Exercise brief: In the records below, find each line holding the word "status" and copy it.

(Stored items)
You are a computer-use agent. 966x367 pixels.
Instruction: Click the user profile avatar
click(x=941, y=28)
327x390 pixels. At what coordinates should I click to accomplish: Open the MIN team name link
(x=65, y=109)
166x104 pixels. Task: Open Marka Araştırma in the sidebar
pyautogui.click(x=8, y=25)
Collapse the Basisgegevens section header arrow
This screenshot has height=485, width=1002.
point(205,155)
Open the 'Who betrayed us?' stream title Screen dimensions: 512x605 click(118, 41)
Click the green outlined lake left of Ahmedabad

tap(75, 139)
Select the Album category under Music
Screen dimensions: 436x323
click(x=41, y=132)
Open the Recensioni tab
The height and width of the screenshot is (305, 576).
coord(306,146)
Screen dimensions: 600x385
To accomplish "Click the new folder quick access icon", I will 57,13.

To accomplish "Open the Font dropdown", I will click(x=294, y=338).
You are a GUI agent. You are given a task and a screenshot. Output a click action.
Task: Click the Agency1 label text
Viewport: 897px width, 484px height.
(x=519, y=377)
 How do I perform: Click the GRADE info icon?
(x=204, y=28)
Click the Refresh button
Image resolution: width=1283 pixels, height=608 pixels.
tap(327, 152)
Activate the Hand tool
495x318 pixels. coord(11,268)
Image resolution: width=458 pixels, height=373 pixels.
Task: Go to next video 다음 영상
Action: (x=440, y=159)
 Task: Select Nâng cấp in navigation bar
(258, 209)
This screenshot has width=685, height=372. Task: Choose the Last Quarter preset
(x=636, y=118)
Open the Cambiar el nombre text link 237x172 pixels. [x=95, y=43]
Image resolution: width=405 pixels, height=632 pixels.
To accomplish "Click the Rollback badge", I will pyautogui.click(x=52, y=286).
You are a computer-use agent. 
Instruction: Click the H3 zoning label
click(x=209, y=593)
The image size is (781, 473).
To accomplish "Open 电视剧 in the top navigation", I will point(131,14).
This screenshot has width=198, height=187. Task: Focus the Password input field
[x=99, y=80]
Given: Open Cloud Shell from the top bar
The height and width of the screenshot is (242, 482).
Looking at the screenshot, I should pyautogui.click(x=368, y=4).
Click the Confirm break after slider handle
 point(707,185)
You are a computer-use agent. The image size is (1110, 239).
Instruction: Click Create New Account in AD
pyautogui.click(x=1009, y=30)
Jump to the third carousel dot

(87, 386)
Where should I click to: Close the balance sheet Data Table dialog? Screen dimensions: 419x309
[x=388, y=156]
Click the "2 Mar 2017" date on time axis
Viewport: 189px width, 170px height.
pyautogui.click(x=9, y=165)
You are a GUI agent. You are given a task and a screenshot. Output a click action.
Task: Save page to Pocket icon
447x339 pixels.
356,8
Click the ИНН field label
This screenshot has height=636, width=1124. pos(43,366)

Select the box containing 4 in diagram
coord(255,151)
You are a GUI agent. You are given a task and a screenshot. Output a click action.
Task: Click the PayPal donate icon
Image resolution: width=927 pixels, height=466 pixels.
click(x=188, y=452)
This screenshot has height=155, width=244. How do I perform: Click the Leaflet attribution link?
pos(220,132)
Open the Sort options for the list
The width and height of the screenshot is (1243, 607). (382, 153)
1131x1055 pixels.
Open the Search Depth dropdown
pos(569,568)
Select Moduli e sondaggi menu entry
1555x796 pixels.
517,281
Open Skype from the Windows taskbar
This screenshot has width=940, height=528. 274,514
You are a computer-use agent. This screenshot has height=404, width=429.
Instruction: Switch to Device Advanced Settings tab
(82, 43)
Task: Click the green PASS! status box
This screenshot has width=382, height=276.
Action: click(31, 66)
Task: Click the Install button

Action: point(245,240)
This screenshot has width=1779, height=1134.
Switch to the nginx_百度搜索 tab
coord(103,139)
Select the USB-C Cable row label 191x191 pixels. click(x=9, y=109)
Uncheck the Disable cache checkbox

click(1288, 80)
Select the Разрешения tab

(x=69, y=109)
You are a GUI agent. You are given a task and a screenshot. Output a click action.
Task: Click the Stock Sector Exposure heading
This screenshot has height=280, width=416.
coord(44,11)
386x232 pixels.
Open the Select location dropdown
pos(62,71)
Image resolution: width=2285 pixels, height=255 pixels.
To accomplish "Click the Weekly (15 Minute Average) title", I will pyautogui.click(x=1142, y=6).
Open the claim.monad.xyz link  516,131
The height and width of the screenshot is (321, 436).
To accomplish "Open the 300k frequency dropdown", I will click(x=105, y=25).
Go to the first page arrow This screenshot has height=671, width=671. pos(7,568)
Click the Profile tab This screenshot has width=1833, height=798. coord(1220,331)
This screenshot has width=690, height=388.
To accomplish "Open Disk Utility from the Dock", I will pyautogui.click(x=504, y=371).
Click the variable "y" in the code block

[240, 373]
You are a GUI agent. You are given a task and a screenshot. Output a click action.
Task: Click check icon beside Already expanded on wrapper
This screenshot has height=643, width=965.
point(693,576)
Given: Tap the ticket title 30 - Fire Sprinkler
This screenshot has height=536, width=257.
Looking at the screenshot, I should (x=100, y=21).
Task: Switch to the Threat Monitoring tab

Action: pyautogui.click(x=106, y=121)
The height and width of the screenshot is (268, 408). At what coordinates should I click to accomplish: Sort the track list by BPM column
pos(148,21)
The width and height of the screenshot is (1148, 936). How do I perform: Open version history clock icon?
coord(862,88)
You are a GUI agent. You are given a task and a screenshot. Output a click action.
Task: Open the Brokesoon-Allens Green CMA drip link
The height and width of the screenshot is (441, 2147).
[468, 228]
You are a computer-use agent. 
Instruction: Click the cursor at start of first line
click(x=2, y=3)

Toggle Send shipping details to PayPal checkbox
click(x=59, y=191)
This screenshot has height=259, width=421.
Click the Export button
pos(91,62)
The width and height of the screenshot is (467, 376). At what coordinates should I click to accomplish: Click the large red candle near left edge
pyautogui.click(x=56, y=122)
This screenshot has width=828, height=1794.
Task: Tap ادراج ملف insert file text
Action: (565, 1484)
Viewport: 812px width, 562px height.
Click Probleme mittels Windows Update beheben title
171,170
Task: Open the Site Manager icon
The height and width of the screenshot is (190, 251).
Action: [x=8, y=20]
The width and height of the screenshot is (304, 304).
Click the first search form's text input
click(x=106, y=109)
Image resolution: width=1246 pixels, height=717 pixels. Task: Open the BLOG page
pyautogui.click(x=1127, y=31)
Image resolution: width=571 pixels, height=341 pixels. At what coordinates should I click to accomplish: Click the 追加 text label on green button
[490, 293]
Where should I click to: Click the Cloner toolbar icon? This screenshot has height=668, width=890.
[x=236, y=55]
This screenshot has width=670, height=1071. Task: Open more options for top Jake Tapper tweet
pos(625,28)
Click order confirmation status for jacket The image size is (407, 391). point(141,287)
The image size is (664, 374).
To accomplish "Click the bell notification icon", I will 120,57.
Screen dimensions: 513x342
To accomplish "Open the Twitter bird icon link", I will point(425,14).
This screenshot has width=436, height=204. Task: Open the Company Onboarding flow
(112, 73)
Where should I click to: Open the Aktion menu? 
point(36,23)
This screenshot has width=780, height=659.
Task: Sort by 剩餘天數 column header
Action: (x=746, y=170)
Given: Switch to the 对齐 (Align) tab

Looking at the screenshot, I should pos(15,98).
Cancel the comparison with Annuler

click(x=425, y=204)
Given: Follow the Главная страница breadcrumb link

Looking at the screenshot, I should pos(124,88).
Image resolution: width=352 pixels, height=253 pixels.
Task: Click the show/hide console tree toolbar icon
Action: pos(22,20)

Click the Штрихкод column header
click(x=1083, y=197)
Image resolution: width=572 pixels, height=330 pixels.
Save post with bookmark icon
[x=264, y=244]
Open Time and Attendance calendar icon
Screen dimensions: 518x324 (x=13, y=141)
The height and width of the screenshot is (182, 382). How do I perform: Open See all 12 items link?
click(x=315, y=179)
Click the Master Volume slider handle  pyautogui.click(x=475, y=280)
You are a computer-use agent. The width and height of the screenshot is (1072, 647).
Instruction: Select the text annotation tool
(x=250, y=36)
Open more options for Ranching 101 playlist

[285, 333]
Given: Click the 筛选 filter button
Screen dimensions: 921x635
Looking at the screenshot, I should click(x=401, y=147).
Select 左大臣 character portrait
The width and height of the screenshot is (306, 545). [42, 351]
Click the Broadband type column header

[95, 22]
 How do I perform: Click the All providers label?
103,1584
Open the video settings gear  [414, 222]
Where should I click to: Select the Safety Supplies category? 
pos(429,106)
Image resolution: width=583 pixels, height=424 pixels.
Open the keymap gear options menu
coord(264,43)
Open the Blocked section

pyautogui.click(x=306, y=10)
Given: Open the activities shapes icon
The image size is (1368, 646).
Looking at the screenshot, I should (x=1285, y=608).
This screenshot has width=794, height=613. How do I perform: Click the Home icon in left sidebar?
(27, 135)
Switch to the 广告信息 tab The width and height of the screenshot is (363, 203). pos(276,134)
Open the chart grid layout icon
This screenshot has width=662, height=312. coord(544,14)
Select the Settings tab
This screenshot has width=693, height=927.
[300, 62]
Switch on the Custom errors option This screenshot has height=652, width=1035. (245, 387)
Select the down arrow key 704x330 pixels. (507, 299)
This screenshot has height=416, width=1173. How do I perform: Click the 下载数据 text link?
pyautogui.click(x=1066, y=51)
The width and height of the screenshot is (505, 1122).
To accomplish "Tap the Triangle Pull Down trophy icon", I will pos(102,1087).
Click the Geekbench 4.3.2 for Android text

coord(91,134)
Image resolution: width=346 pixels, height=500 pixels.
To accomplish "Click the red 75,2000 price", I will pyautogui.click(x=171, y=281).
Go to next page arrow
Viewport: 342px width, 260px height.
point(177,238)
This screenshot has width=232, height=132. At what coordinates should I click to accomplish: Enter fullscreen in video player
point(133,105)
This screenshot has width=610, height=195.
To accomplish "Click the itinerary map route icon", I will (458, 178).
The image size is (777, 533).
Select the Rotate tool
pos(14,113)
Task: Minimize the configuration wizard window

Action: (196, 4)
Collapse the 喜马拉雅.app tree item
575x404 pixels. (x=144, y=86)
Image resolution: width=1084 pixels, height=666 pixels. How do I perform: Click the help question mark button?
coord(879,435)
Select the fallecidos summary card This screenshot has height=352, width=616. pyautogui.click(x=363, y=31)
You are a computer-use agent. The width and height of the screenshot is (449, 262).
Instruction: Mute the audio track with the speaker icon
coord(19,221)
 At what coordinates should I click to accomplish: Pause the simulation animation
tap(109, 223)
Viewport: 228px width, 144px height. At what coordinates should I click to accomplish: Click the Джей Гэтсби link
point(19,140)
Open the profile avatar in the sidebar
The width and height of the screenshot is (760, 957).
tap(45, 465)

Result below:
Task: Click the green PASS! status box
Click order confirmation status for jacket The image size is (407, 391). point(141,287)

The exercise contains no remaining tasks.